社説:スパイ防止法 治安維持法に通じる危うさ

破滅的な戦争に国民を駆り立てたのは、異論を徹底的に封じた軍国主義である。100年前、1925年に制定された治安維持法は、自由な言論を「非国民」と圧殺した。 その道につながりかねない「スパイ防止法」制定の動きが再燃している。折しも太平洋戦争の開戦からあすで84年。国家が統制と監視を強める危うさから目を背けてはなるまい。 外国勢力などから国の重要情報を守るとするスパイ防止法は、自民党の保守強硬派が「悲願」とし、高市早苗首相は日本維新の会との連立政権合意書で年内の検討開始を盛り込んだ。先日の党首討論では「速やかに法案を策定することを考えている」と答弁している。 野党の国民民主、参政両党もそれぞれ単独で今国会に法案を提出している。 いずれも東アジアの安全保障環境の厳しさを強調し、保守層への政治的アピールにつなげたい思惑が透ける。 なぜ新法が必要なのか。現行法で対処できない領域や事例について不明なままだ。そのこと自体に重大な懸念を抱く。 今年8月、政府は「各国の諜報(ちょうほう)活動がしやすいスパイ天国とは考えていない」との答弁書を閣議決定した。自民総裁選でも「新たな立法は必要ない」とした候補がいた。政権や自民内でさえ慎重論があるのは当然だ。 すでに重要情報に関する法制度はある。2013年には防衛、外交、スパイ防止、テロ防止の4分野の機密保全を対象とし、漏えいに重罰を課す「特定秘密保護法」が成立した。その後、経済安全保障の重要情報へのアクセス権を制限する法制度なども導入されている。 これまでの自民の議論によると、新法は外国勢のスパイ行為を規定した上で監視し、時に逮捕できるようにする包括的な内容を構想している。 外国政府・企業の代理人として日本国内で情報収集する人の登録制度の導入を目指す。
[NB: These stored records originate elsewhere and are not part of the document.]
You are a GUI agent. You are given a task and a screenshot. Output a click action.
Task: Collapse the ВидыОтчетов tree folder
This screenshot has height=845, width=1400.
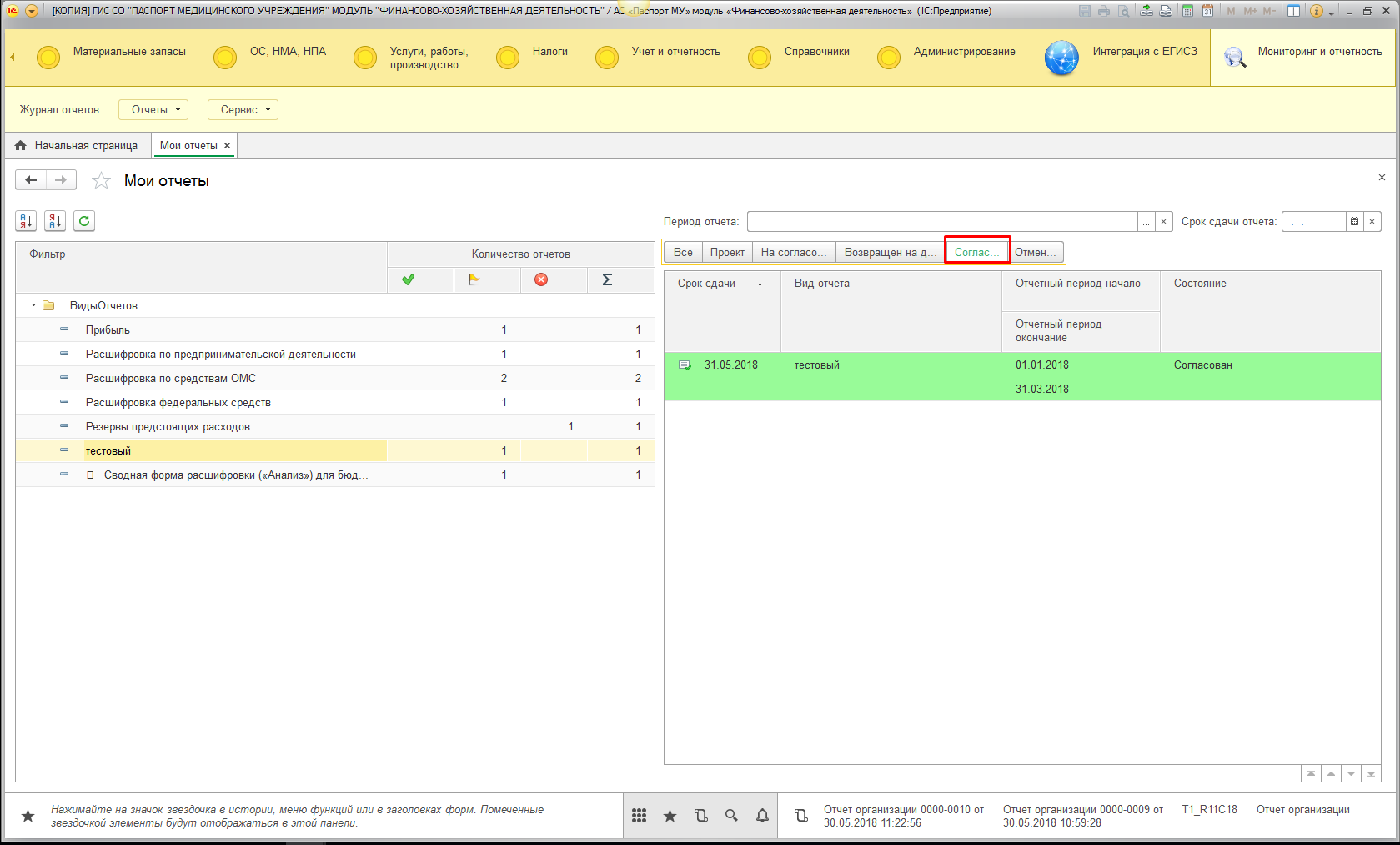(34, 305)
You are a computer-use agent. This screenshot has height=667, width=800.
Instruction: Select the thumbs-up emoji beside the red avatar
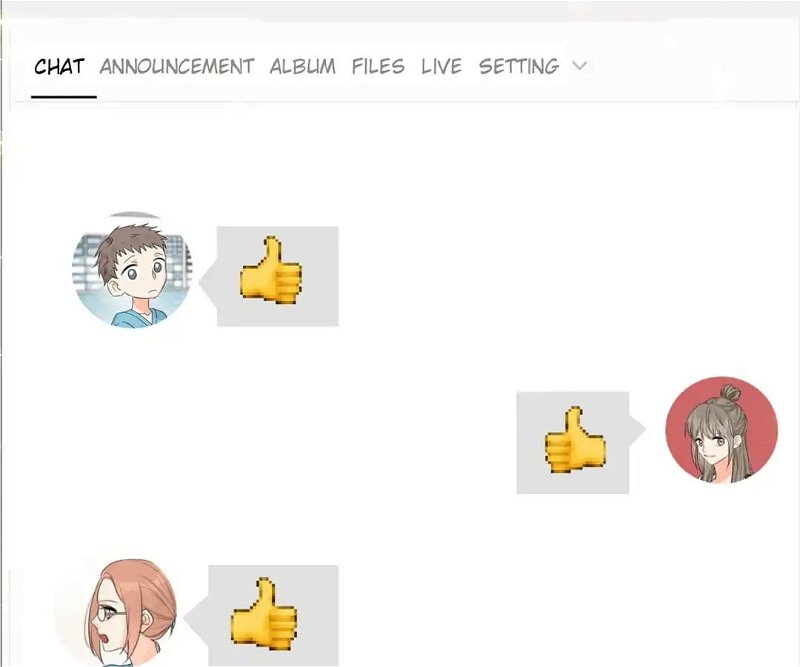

内閣情報調査室を格上げして司令塔となる「国家情報局」とし、対外情報庁も創設するという。 自民は1985年にもスパイ防止を掲げ、機密の探知・収集を処罰する「国家秘密法」案を提出した。機密の範囲があいまいで政府次第なのは特定秘密法、スパイ防止法案と同じだ。思想・信条の自由といった人権侵害への恐れから、世論の猛反発でこちらは廃案となった。 戦前の治安維持法は反戦、労働運動、京都大などの学識者、さらには全国民にまで対象を広げていった。新法を公約とする参政党の代表は参院選で「極端な思想の人たちを洗い出すのがスパイ防止法」と述べた。 通底するのは国の一存で個人を監視し、異議を切り捨てる考え方だろう。その先に、民主主義の崩壊と戦争への道を再び開かぬよう、注意を向けたい。